Malgré la crainte compréhensible de voir les intérêts économiques à court terme entraver les progrès déjà réalisés pour aller vers des transports plus propres, l’espoir reste de mise. Aux États-Unis, l’un des pays aux transports les plus polluants, la nouvelle administration s’est montrée plus encline à collaborer avec le reste du monde dans la lutte contre le changement climatique, en réintégrant tout d’abord l’Accord de Paris. En Asie du Sud-Est, plusieurs avancées technologiques appliquées aux transports, comme les données de fréquentation en temps réel, les vélos en libre-service et les bornes de recharge rapide, montrent la voie pour des réseaux plus propres.

Autant de mesures positives qui témoignent que le secteur des transports avance dans la bonne direction. Toutefois, le risque de coupes budgétaires reste bien réel. Mais il faut avoir conscience que ces coupes ne feraient que déplacer les coûts en bout de chaîne, comme c’est le cas lorsqu’on retarde d’autres domaines d’action pour le climat. Les dépenses de santé liées à l’augmentation de la pollution et les coûts associés à la multiplication des épisodes météorologiques violents du fait du dérèglement climatique ne feraient qu’augmenter.
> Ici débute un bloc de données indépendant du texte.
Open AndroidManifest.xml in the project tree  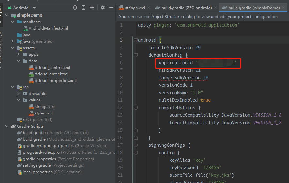48,28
Les opérateurs ont donc un rôle majeur à jouer pour veiller à ce que le progrès ne s’arrête pas. Leur connaissance du terrain et leur expertise seront essentielles pour veiller à la faisabilité des plans de transports verts. Il leur appartient de faire équipe avec les autorités dans la poursuite de cet objectif commun. À Londres, RATP Dev a ainsi travaillé en étroite concertation avec TfL pour développer les infrastructures de recharge électrique du dépôt de Shepherd’s Bush et trois nouveaux dépôts seront prochainement convertis à leur tour. C’est un exemple positif de la collaboration concrète dont les opérateurs peuvent faire preuve en faveur des transports publics plus verts.
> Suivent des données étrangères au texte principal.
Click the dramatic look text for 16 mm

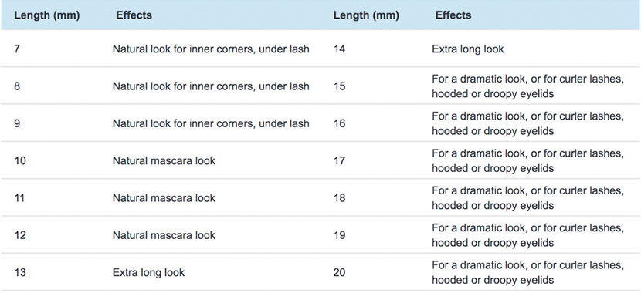tap(527, 123)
Opérateurs, autorités, décideurs ou simples voyageurs, il nous revient à tous de nous engager pour des transports plus respectueux de l’environnement. L’importance du secteur dans la lutte contre le changement climatique est connue. Mais des réseaux plus propres et plus verts apporteront aussi d’autres avantages, à la fois pour l’économie, la santé des populations et leur bien-être. Nous aurions tort de nous en priver.